With Toppo’s assistance, a criminal investigation was launched and eventually resulted in the imprisonment of Amrita’s uncle. But with less than one percent of trafficking cases in India resulting in conviction, such victories are rare.
Vaidyanathan goes on to speak with Munsi and Suggi, village parents who were tricked into giving their daughter away by traffickers who promised to educate her.
Suggi, Sunita’s mother, weeps as she discusses her missing daughter whom she has not seen in a decade.
“She’s our first daughter and I’m very worried. I don’t know whether I will every see her again. I worry, but what can I do? Where can I go to search for her? I can’t even read. I miss her very much; I have grown old thinking of her. But what could I do? We weren’t able to feed her ourselves.”
With traffickers earning up to $300 per child, the child trafficking trade in India is lucrative and—despite some efforts by the government to fight it—thriving across the country.
Towards the end of the video, Toppo explains in detail the mechanism by which girls are trafficked.
“The girls are made to believe that they will be safe and they can earn money for their family. So she leaves the village with people she knows, but once she reaches the station the people change.

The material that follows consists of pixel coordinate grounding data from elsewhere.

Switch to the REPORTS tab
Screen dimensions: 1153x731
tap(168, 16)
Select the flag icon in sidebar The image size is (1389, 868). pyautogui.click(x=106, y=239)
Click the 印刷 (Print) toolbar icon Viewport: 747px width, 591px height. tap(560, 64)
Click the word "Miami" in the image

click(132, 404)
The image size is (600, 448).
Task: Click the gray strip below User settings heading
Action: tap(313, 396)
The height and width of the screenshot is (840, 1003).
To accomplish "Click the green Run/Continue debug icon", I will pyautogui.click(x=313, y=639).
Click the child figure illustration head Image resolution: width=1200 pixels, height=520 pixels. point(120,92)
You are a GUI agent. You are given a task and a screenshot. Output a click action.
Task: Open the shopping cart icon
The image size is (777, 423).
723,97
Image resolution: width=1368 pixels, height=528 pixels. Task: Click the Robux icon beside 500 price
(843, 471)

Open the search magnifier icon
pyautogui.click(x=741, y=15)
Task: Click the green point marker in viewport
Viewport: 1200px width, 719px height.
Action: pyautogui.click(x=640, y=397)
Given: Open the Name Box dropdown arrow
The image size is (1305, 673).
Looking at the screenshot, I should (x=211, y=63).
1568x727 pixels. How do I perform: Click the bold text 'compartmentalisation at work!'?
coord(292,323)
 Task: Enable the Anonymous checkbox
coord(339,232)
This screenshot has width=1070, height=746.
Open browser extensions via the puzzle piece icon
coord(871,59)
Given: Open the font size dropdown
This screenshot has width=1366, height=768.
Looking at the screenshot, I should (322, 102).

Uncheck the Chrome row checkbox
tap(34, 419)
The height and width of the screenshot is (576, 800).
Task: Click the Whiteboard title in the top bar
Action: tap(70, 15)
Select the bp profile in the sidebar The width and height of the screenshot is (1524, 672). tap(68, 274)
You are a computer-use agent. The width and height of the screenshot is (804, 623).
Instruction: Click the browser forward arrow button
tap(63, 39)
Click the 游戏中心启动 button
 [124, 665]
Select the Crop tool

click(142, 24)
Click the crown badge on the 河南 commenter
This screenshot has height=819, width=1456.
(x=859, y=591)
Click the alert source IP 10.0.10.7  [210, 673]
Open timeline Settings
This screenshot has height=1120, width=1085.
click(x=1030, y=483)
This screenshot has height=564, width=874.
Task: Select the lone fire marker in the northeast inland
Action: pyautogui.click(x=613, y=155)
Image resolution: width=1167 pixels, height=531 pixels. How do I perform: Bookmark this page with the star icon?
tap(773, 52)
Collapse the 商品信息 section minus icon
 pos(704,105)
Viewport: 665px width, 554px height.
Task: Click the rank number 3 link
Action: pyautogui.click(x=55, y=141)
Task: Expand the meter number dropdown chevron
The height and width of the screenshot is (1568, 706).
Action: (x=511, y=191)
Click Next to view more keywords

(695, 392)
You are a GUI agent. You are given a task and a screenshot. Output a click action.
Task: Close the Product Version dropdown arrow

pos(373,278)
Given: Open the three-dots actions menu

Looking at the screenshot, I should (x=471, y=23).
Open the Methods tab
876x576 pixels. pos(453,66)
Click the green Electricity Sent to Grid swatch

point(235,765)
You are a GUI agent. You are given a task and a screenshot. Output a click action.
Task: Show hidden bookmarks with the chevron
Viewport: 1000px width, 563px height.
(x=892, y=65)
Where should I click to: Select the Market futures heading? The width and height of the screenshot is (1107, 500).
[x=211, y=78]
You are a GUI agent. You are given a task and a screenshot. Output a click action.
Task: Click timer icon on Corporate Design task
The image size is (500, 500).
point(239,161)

“In Delhi other people take her and she is taken to a placement agency where she is presented like cattle for the employer to select. Then their wages are negotiated and they are sent to work as nannies, domestic help, or to a brothel. Once the girl leaves there she is never found.”
Freedom United has since 2014 been campaigning to stop human trafficking from West Bengal, another eastern Indian state that borders Jharkand and is considered the country’s human trafficking hotspot.